**WHAT YOU ARE ASKED TO DO:** Without any pictures, retype exactly the lines from the one with "Where should I" through the final line of the records.

·····

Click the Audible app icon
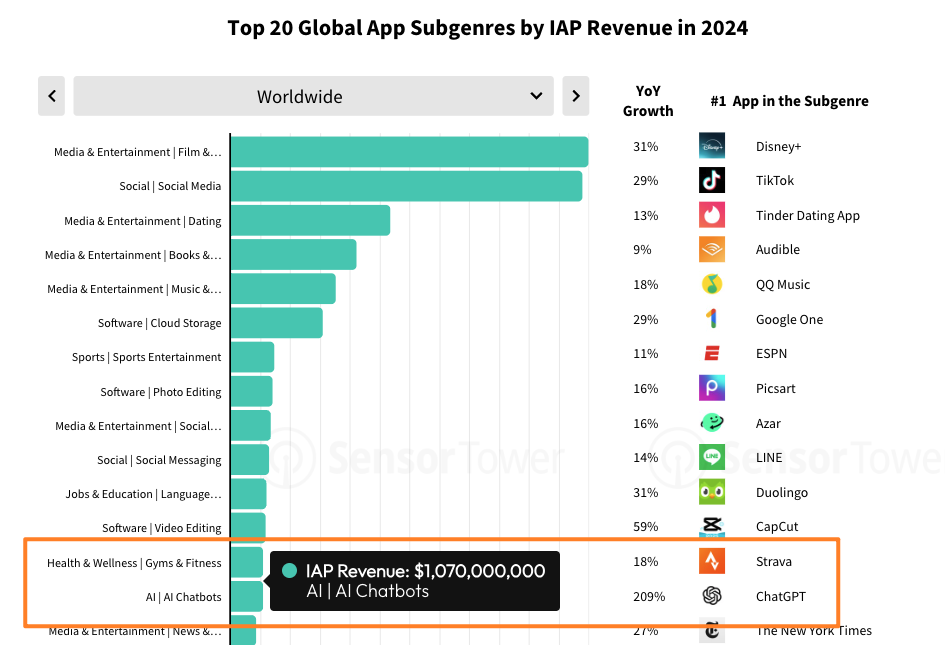The height and width of the screenshot is (645, 945). pyautogui.click(x=712, y=249)
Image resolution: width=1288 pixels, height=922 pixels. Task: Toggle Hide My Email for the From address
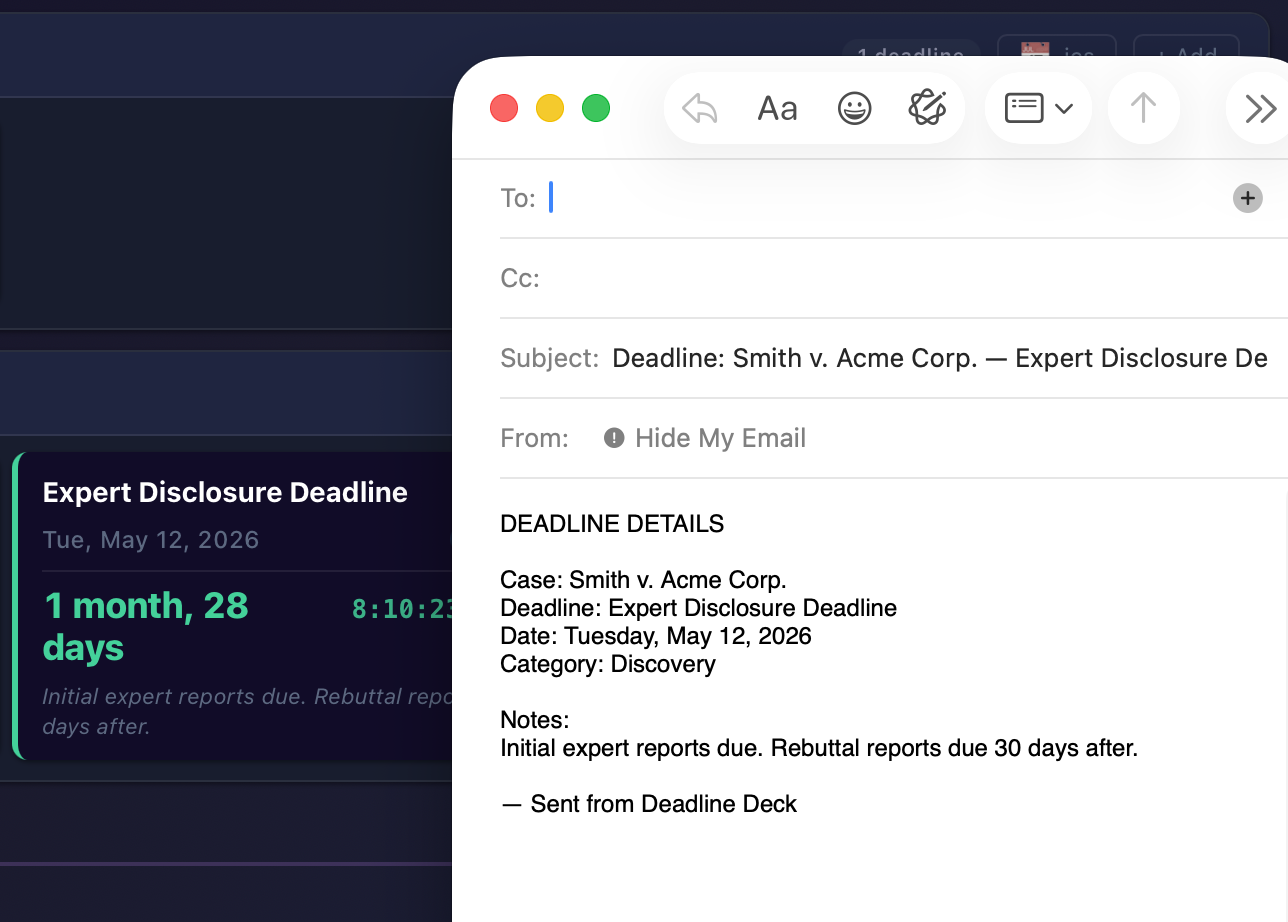tap(720, 437)
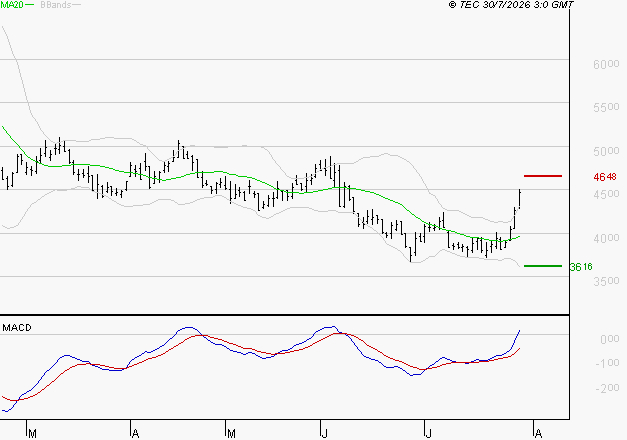Click the 4000 price axis label
The width and height of the screenshot is (627, 440).
(606, 238)
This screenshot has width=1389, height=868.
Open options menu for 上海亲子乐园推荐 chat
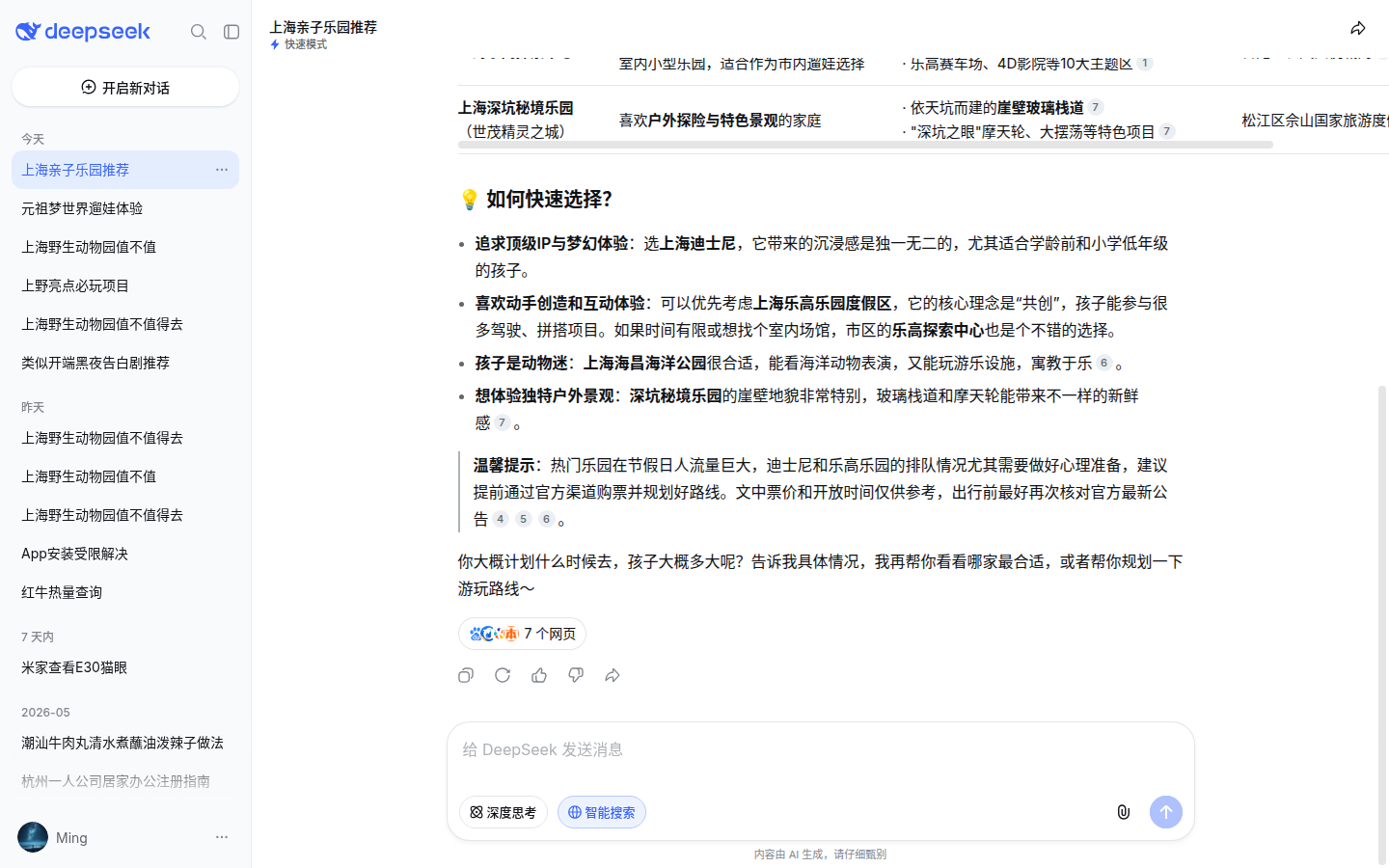(x=222, y=170)
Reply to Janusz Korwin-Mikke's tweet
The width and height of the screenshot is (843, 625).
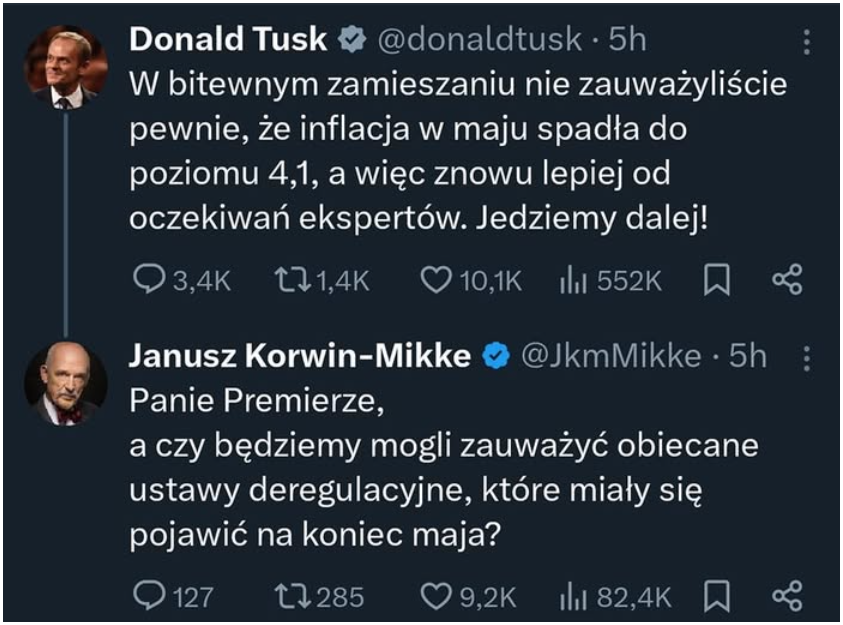point(150,597)
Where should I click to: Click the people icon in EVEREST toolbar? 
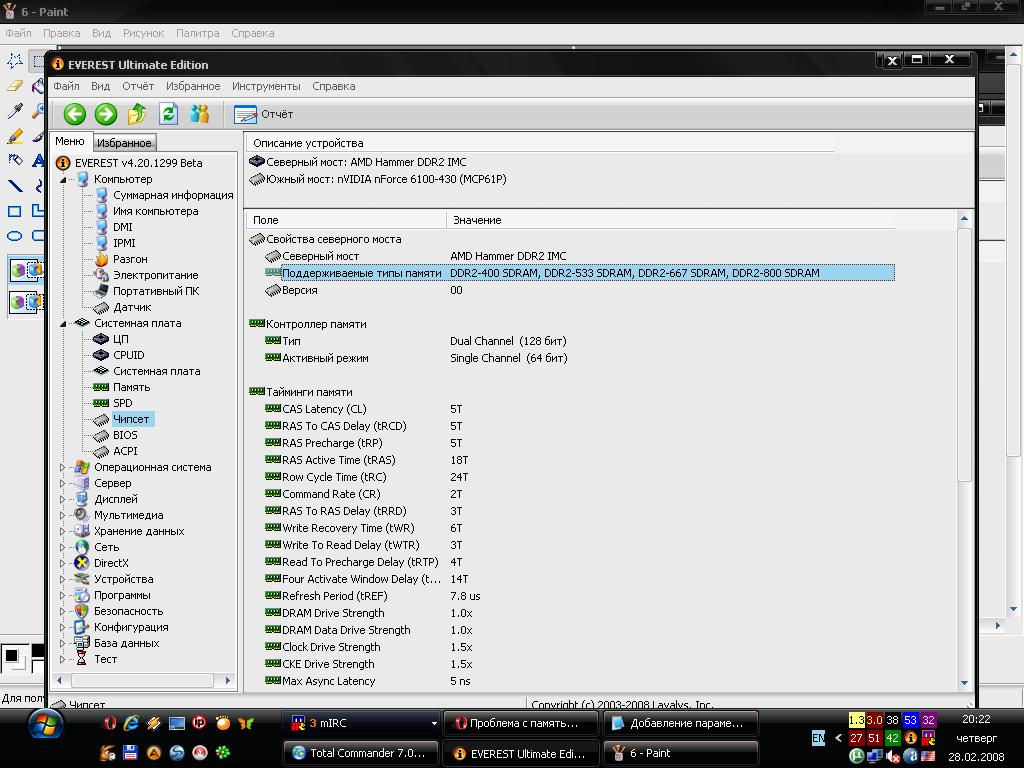click(200, 114)
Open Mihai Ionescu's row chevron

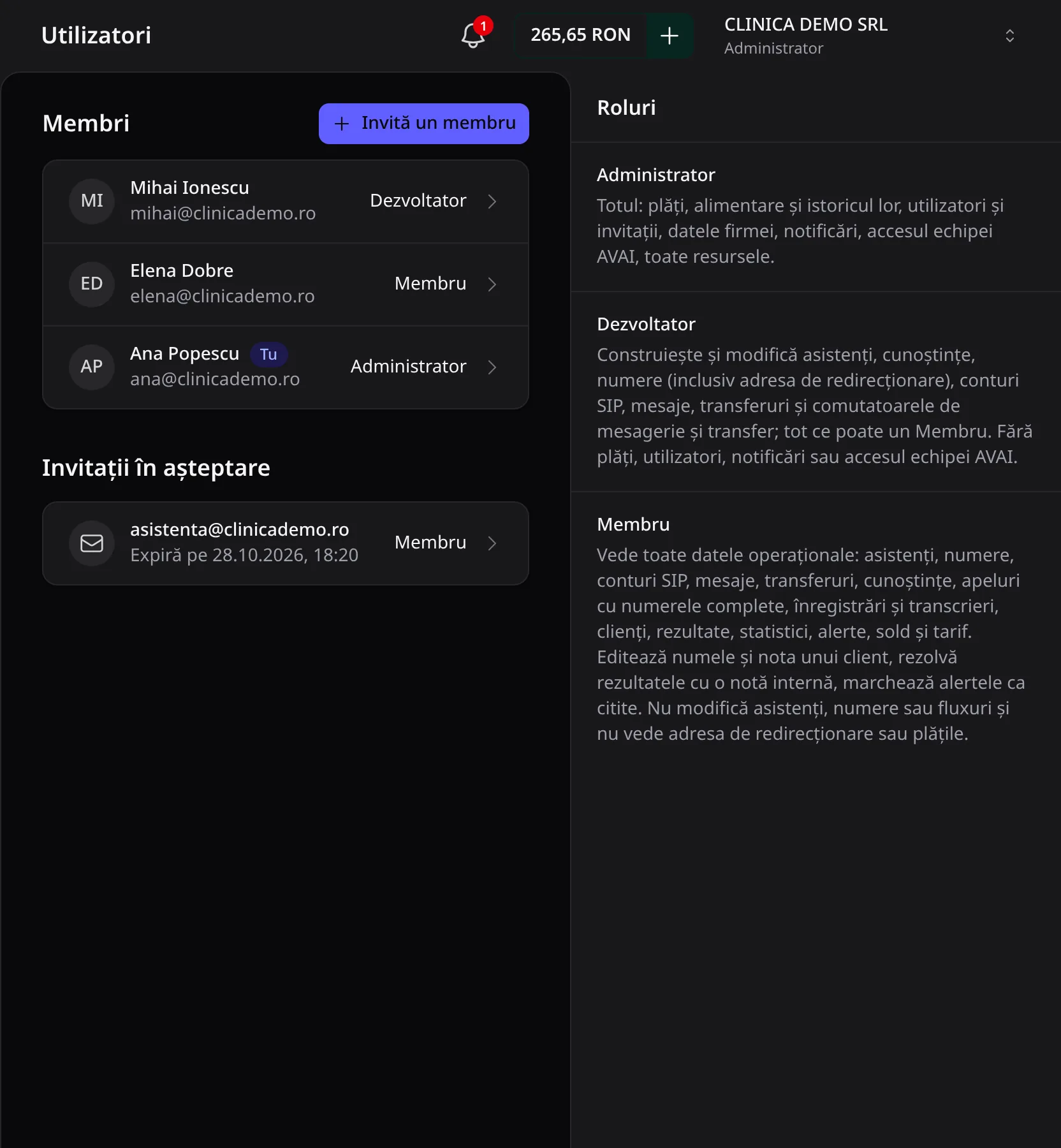[x=492, y=202]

·····

**WRITTEN RESPONSE:**
Where should I click to: Click the people icon in EVEREST toolbar? 
click(200, 114)
Open Mihai Ionescu's row chevron

[x=492, y=202]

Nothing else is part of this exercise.